Those that know me probably also know that I did not set the academic woods afire when I was in college. It should be said, however, that just because I did not get good grades in college does not mean that I did not learn things. Actually, I learned a great deal, and a lot of that learning was in the interpersonal department, an area in which I excelled. Nor is this to demean the college that I attended and graduated from, it’s just that my relatively low grades indicated that I didn’t really fit their agenda.

It is, of course, a continuing discussion as to just exactly what does a liberal arts education prepare you for.  In the case of my humble little college, it was preparation for graduate school or service in the, ahem, public sector.  It is in these areas that my college has thrived, but the discussion about the validity of a liberal arts education periodically rears its ugly head.  Consider Peter Berkowitz‘s article in the May 15, 2010 Wall Street Journal, “Why Liberal Education Matters“.

This op-ed reiterates the liberal arts college fund raising mantra of “A liberal arts education prepares you for life.  A technical college degree just prepares you for a job.”  Every time you meet with college development officials who are seeking to reach into your wallet, you hear them droning along about the inherent value of a liberal arts education.  And, interestingly, the need of alumni financial support.

As an aside, I could never be a college development official since they are forced to live in two fundamentally different worlds.  On some days, they live in a gauzy world where the teaching of liberal arts has permuted to the teaching of liberal politics.  They leave that world and enter the hard world of the alumni, and the ones that they want to talk to are the ones that have worked hard and been financially successful.  And they probably did not get to that place in life without developing a taste for political conservatism.

I’m not cruel about it, but I always like to gently remind the college development people of Antioch College, home of the “Sexual Offense Prevention Policy“.  Antioch is currently closed but trying to reopen.  I suspect that this college was so successful in teaching the anti-capitalist agenda that none of the alumni went out and actually made money, with the college being sucked under in the resulting financial undertow.  For the record, they’re trying to reopen and do have a web page up in place.

Not that they’re wrong, it’s just that kids from other countries come to the United States for education.  They take and excel at the hard sciences and leave with degrees that let them return to their home country to make a difference in their societies.  Here, our liberal arts graduates can tell you everything about what happened on Entertainment Tonight while the kids overseas are busy eating our lunch.  Berkowitz states: “No doubt science and math are vital.

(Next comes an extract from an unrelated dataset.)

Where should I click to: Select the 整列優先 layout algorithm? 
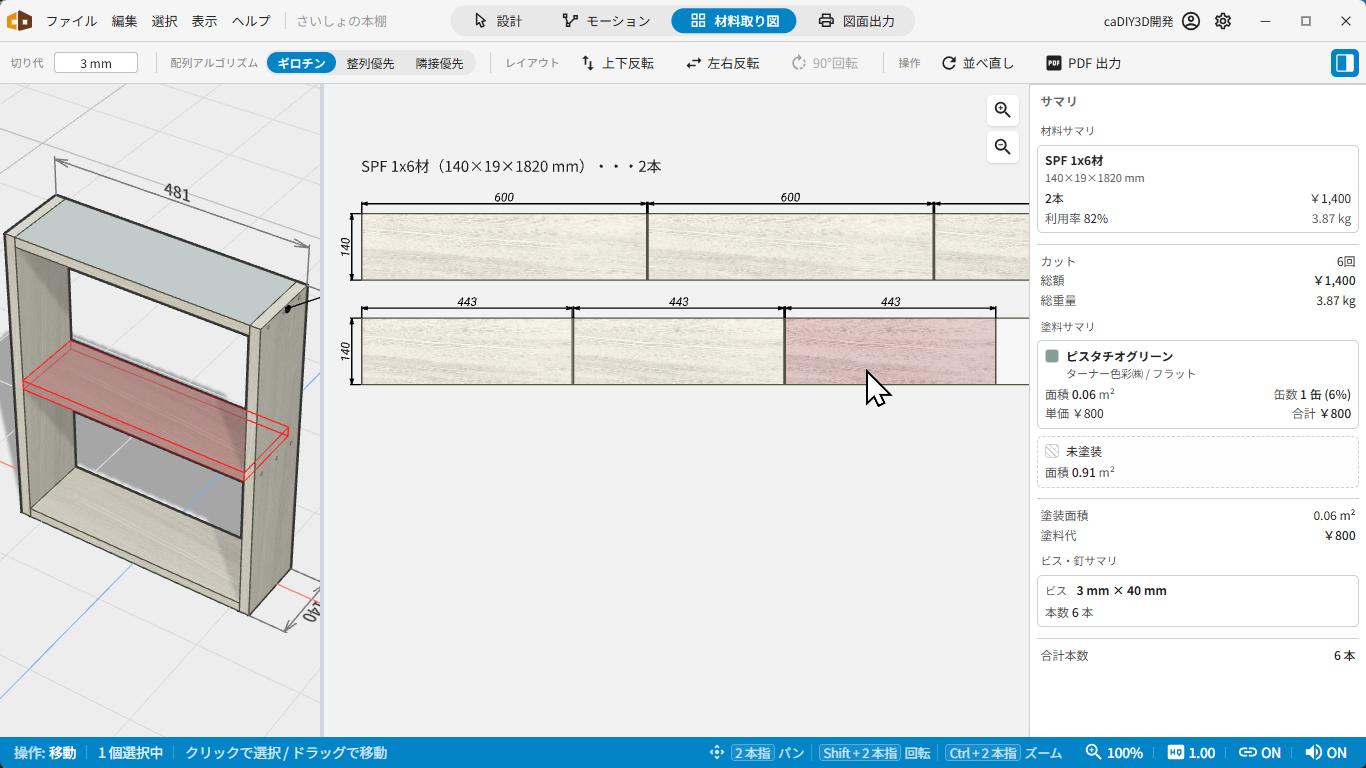point(370,63)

But all of the attention being paid to these disciplines obscures a more serious problem: the urgent need to reform liberal education.”

Of course, what constitutes reform is the key discussion point. Based upon my personal experiences in the ivied halls of the liberal arts machine, a dose of conservative thought wouldn’t hurt.  This is not to say that there should be a purge of any progressive agenda, but it is to say that some counterbalancing ideas in an open discussion environment wouldn’t hurt.  There’s a lot of lip service paid to “open discussion of ideas“, but what I’ve seen from my little college is anything but that.  The political reeducation camps of post-war Viet Nam look a lot closer to the liberal arts ideal that my little college seems to be generating.  What is more interesting, the faculty of this institution points to this fact with pride.

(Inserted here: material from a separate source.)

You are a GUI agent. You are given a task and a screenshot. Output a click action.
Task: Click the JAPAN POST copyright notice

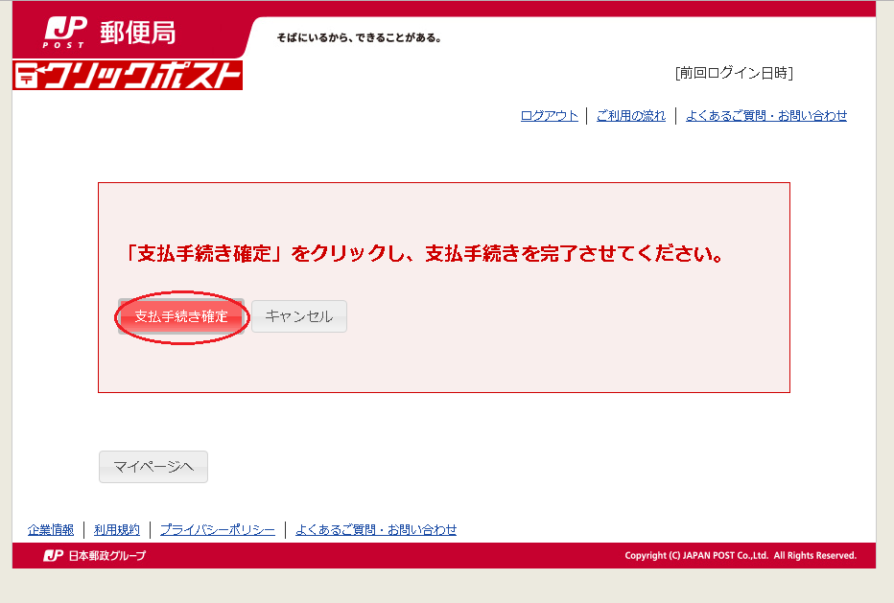740,556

But, does my little educational gulag prepare you for life?  In my case, it did, but only because I sensed that I needed other education to counterbalance the continuing diet of left wing thought which was designed to get me onto the grad school track and then into a long and successful career of indoctrinating others.  To that end, I worked at several employments which were decidedly not in the liberal arts course catalog.  Jobs like working for a railroad and driving a garbage truck.  Stuff that put you right in there with the proletariat, as they say in liberal circles.  I have raved on about this in earlier blogs, and there’s little sense revisiting the issue except to point out a couple little details.

My disaffection with the current state of liberal arts education came about as a progressive series of little vignettes.  It’s like looking at individual pieces of stained glass and then later stepping back to see the entire window.  Like when I held the door open for a coed and she hissed at me.  My simple courtesy was an insult to her by me.  Go figure.  Have I stopped holding doors for people?  No, and if I ever get back to my old campus, you can count on the fact that I will be stationing myself at a busy door.

And, my small discovery of a campus controversy a couple years back when when there was an impeachment effort against the President of the college’s Student Senate.  The matter was based in what appears to be a startlingly trivial causative source: “The petition began largely as a result of Student Senate meetings regarding theme housing. Several students were dissatisfied with the way in which [the Student Senate President] and Student Senate handled the discussion of, in particular, Queer and Ally House, Feminist House and Asian Cultural House.”  Suit yourself.  In any case, the Student Senate President weathered the controversy, graduated and went out into the real world.  She took a job as a political aide to a local Congressman.  So, my little college prepared her perfectly for a certain kind of world.  She took with her the sum of all those little lessons learned in college.

One of my classmates during my time in that Midwestern progressives’ archipelago has gone on to a successful career serving in the left wing of our society. Who he is does not matter because that is not the purpose of this discussion. Rather, I spotted a behavior in him that seems to crop up with great regularity.  During academic discussions that were part of our training for graduate school, this person would blandly throw out academic references in the manner of “My theory is supported by the work of Schitz & Schlitz.”  That was not really the referenced name, just something I made up for my own amusement.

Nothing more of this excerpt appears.